SECCIÓN DEL DOCUMENTO →
Cuaderno de Naufragios XII. Almacén de Antigüedades, por Vicente Llamas



Las revoluciones liberal-burguesas trazaron la senda hacia la culminación del proyecto ilustrado, cuya obra más representativa fuera el Diccionario razonado de las ciencias, las artes y los oficios, concebido con el propósito de difundir la cultura para despertar una conciencia crítica, antidogmática, antagónica a las creencias tradicionales.

La apuesta por la autonomía de una razón analítica como organon o instrumento de interpretación del régimen natural, la sociedad y la historia. Frente a la razón obstruida por ideas innatas que pretendiera desentrañar desde sí -modo deductivo y a priori- el mundo, creyendo poseer en sí misma los lineamientos generales para el conocimiento, frente a la razón sistemática que alentaran Descartes en su dualismo, Malebranche con su esquema ocasionalista, Leibniz y el armónico mosaico de mónadas ciegas, o Spinoza y su monismo inmanentista aliviado de causas finales, la razón ilustrada se atiene a la experiencia como cauce primordial, busca una alianza entre lo racional y lo empírico, la ley en lo dado, ferozmente crítica con la superstición y la idolatría, una ideología laicista y pragmática, renuente al lastre del pasado, que repele la auctoritas:

"El principio de la Ilustración es la soberanía de la razón, la exclusión de toda autoridad. Las leyes impuestas por el entendimiento, esos dictados fundados en la conciencia presente y remitente a las leyes de la naturaleza y al contenido de lo que sea justo y bueno, son lo que se ha denominado razón. Llamábase Ilustración a la vigencia de esas leyes. el criterio absoluto frente a la autoridad muerta de la fe religiosa y las leyes positivas del derecho, en particular el derecho político, era entonces que el contenido fuese visto con evidencia y en libre presencia por el espíritu humano" (Georg W. F. Hegel, Lecciones sobre filosofía de la historia, Madrid: Revista de Occidente, 1974, 684)

DESCRIPCIÓN DEL EJERCICIO → Según el texto sobre la Ilustración, ¿qué pensadores alentaron la razón sistemática? Nombra a cada uno con la doctrina que el texto le atribuye.

[Entradas de la colección]
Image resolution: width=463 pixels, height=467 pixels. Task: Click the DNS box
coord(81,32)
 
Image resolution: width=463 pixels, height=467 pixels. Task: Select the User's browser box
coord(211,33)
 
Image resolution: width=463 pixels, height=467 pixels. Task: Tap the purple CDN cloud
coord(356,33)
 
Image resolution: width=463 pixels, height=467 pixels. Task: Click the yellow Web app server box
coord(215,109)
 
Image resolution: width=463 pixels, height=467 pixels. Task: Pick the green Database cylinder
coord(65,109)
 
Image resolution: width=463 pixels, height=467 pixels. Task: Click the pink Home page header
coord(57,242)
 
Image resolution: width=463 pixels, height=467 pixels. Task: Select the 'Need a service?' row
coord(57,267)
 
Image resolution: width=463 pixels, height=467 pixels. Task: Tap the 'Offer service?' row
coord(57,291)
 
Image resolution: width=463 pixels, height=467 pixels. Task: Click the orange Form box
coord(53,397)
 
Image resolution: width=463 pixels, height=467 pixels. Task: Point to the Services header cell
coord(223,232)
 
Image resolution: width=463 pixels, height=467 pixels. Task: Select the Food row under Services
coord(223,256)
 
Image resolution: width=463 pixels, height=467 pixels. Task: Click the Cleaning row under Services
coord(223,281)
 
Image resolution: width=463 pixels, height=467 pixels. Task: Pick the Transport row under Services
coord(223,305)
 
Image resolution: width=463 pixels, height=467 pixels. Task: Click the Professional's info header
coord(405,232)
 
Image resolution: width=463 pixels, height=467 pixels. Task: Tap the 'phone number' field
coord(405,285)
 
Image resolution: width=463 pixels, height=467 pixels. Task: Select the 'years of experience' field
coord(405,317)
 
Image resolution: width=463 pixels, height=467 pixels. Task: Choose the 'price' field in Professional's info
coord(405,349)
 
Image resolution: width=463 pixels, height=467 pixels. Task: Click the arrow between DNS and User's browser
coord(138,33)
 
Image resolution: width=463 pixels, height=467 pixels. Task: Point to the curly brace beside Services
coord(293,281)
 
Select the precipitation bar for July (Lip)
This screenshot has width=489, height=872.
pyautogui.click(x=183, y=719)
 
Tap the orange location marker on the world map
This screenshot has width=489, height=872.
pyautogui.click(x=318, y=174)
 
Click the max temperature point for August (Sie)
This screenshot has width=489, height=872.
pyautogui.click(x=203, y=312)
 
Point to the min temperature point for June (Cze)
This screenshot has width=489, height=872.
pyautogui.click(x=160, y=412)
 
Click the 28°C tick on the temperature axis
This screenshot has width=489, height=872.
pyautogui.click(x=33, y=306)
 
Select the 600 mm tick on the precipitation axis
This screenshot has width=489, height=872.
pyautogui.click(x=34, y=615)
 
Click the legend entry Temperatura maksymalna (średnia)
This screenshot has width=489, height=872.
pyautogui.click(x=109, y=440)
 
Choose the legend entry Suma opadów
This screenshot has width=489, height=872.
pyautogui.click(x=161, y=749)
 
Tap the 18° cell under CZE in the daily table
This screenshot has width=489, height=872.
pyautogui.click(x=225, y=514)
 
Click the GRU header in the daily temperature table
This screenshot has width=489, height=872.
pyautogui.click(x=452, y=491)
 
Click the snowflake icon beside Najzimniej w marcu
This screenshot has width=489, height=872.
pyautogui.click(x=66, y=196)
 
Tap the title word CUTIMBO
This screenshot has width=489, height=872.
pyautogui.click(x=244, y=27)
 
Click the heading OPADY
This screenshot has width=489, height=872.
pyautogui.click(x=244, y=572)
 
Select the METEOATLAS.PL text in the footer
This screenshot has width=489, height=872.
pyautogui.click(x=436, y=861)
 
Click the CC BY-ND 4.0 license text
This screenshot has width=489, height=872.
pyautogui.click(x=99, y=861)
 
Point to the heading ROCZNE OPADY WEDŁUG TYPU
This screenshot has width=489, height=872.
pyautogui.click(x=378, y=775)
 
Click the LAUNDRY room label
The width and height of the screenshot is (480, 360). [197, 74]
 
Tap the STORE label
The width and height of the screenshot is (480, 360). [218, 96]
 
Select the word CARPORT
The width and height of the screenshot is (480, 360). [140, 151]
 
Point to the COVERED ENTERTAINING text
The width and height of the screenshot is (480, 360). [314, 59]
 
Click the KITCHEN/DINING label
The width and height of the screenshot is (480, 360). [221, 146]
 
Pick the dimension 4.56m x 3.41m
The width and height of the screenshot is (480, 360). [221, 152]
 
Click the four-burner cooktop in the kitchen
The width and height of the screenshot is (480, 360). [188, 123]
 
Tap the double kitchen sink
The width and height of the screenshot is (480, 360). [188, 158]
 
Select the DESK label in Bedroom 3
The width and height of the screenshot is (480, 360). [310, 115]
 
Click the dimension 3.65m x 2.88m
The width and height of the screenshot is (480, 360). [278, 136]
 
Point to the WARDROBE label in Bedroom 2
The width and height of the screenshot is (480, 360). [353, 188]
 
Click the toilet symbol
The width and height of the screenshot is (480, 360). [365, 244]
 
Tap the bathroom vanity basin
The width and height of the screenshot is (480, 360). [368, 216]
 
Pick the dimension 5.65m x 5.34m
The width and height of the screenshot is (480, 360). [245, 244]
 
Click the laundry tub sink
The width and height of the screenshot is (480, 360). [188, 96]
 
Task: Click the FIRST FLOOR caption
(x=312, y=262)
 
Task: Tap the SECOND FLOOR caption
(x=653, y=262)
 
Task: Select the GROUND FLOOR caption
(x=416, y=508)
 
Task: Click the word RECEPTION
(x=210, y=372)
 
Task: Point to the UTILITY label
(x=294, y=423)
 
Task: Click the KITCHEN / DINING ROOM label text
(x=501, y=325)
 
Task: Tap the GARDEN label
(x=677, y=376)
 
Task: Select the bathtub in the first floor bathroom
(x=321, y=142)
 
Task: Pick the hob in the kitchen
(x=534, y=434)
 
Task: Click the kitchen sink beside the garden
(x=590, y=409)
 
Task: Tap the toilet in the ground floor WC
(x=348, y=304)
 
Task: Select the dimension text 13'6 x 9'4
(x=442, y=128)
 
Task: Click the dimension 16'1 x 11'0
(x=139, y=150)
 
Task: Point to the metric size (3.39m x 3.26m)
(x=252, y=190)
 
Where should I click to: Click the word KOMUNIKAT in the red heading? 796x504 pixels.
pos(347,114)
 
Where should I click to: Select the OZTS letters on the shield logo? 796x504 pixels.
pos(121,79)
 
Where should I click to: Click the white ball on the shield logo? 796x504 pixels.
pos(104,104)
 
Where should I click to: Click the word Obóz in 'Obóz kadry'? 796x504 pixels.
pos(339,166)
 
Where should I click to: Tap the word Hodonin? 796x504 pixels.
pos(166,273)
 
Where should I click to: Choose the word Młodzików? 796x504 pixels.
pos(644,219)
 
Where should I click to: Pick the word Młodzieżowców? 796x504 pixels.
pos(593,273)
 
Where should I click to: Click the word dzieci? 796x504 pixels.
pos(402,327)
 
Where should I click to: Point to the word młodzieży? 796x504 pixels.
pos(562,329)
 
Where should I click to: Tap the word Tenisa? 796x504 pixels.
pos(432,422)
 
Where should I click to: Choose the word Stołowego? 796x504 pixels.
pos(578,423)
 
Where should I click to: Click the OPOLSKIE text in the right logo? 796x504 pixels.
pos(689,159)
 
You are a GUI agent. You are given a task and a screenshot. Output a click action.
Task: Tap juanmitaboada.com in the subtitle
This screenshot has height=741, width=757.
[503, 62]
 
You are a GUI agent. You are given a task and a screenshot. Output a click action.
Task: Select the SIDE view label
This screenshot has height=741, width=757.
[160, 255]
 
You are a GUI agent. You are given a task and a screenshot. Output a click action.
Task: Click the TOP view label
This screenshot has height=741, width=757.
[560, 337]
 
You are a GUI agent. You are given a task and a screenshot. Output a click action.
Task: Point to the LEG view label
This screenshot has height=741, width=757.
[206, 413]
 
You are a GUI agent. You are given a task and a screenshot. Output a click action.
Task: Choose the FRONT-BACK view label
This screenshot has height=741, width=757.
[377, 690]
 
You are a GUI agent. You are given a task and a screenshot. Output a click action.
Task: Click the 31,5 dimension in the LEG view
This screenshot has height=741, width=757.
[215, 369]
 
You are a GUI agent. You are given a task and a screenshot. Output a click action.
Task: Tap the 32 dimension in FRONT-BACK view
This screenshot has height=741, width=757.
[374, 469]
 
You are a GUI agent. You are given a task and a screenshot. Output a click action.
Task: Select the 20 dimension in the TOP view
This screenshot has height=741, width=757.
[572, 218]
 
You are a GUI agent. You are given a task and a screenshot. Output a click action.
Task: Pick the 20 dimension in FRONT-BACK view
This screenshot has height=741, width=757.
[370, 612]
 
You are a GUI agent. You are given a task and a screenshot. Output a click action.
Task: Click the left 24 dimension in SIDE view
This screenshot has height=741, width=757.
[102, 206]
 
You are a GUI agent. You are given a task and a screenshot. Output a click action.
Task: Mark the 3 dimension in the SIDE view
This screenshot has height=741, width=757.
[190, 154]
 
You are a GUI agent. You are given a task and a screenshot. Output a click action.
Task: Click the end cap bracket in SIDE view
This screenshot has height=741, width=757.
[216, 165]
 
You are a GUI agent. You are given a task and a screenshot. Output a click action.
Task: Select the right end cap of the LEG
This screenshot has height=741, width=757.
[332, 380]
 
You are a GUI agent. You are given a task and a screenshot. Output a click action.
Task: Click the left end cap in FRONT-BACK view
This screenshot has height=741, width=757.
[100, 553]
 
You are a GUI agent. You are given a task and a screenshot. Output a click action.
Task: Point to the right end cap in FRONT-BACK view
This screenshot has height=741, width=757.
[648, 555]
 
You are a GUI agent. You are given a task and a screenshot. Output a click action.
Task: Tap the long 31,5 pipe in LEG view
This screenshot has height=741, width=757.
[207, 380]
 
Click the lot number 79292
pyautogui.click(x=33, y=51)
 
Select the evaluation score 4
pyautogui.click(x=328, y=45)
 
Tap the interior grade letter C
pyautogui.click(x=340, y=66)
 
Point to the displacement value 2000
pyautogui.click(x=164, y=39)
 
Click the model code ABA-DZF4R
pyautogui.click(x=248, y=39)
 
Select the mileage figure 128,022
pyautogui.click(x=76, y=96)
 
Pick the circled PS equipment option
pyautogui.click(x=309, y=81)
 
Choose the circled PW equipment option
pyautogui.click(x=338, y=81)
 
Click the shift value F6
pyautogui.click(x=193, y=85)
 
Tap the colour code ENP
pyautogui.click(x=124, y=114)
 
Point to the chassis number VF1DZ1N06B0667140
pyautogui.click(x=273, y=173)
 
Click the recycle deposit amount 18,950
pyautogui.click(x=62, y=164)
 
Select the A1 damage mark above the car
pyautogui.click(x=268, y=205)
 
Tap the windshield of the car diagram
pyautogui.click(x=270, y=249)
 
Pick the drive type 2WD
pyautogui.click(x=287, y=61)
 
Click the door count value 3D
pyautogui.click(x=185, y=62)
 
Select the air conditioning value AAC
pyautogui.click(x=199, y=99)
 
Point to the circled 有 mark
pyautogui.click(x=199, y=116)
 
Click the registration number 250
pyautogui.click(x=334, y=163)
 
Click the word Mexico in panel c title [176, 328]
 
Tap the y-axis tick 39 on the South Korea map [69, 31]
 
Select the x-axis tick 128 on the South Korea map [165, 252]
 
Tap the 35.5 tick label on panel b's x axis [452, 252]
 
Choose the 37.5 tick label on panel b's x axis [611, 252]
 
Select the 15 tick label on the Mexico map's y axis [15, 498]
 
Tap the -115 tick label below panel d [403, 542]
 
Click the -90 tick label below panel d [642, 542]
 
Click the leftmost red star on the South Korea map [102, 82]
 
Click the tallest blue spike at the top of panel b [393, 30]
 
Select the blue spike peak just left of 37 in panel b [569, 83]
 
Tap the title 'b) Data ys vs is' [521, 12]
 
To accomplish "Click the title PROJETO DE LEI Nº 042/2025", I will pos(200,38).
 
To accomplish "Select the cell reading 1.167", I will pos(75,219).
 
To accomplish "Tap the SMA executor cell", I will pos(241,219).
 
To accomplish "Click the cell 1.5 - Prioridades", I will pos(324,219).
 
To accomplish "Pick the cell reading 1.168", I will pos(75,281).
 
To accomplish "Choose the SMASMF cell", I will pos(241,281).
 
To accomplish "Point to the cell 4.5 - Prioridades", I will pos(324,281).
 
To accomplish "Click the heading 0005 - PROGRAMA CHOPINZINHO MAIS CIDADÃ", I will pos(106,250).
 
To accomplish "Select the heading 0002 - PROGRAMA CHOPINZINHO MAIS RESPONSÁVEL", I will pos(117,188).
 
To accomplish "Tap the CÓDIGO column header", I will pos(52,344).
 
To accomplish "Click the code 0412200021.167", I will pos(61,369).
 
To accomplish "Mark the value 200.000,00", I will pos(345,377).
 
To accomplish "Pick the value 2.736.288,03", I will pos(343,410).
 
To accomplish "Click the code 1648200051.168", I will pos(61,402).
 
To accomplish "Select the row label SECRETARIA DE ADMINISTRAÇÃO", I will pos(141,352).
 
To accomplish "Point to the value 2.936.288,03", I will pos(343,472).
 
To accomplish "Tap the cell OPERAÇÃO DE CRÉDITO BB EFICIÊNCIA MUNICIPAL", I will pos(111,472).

RESPUESTA →
- Descartes: su dualismo
- Malebranche: su esquema ocasionalista
- Leibniz: el armónico mosaico de mónadas ciegas
- Spinoza: su monismo inmanentista aliviado de causas finales